KSW 42: Khalidov vs. Narkun

'KSW 42: Khalidov vs. Narkun' billed as being "champion vs. champion" was a mixed martial arts event held by Konfrontacja Sztuk Walki on March 3, 2018 at the Atlas Arena in Łódź, Poland.

Background 
Chris Fields did not reach Lodz because of storm Emma in Ireland, Iran's Hatef Moeil has stepped in to replace the Irishman and the contest has been switched to heavyweight.

Bonus awards

The following fighters were awarded bonuses:
 Fight of the Night: Tomasz Narkun vs. Mamed Khalidov
 Knockout of the Night: Scott Askham
 Submission of the Night: Tomasz Narkun

Results

KSW 43: Soldić vs. Du Plessis

'KSW 43: Soldić vs. Du Plessis' was a mixed martial arts event held by Konfrontacja Sztuk Walki on April 14, 2018 at the Centennial Hall in Wroclaw, Poland.

Background 
Bonus awards

The following fighters will be awarded bonuses:
 Fight of the Night: David Zawada vs. Michał Michalski
 Knockout of the Night: Dricus du Plessis & Damian Janikowski
 Submission of the Night: David Zawada

Results

KSW 44: The Game

'KSW 44: The Game' was a mixed martial arts event held by Konfrontacja Sztuk Walki on June 9, 2018 at the Ergo Arena in Gdańsk, Poland.

Background 
The original co-main event featured the rematch between Marcin Wrzosek and Kleber Koike Erbst for the vacant featherweight title. However Wrzosek suffered a pectoral muscle tear and was forced out of the rematch.
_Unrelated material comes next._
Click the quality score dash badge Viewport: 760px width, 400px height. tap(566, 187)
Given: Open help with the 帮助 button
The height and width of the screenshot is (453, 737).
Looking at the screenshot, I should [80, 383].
As a result, Marian Ziolkowski stepped in against Erbst in a catchweight fight.

Bonus awards

The following fighters were awarded bonuses:
 Fight of the Night: Daniel Torres vs. Filip Wolański  
 Knockout of the Night: Erko Jun
 Submission of the Night: Kleber Koike Erbst

Results

KSW 45: The Return to Wembley

'KSW 45: The Return to Wembley' was a mixed martial arts event held by Konfrontacja Sztuk Walki on October 6, 2018 at the Wembley Arena in London, England.

Background 
Michal Andryszak got injured, Thiago Silva steps in on short notice to replace Andryszak against James McSweeney.

John Smith withdrew from his bout with Akop Szostak. Akop Szostak (3-2) will now face Jamie Sloane, who step in on less than two weeks’ notice.

Max Nunes no-showed KSW's fight week obligations, Lukasz Parobiec steps up on two days' notice to face Wagner Prado.

Akop Szostak vs. Jamie Sloane ruled a no-contest following an accidental eye poke in the first round.

Bonus awards

The following fighters will be awarded bonuses:
 Fight of the Night: Roberto Soldić vs. Dricus du Plessis
 Knockout of the Night: Wagner Prado and Scott Askham
 Submission of the Night: Phil De Fries

Results

KSW 46: Narkun vs. Khalidov 2

'KSW 46: Narkun vs. Khalidov 2' was a mixed martial arts event held by Konfrontacja Sztuk Walki on December 1, 2018 at the Gliwice Arena in Gliwice, Poland.

Background 
Borys Mańkowski suffered an injury during training and was forced to withdraw from his fight against Bruce Souto. The bout was canceled.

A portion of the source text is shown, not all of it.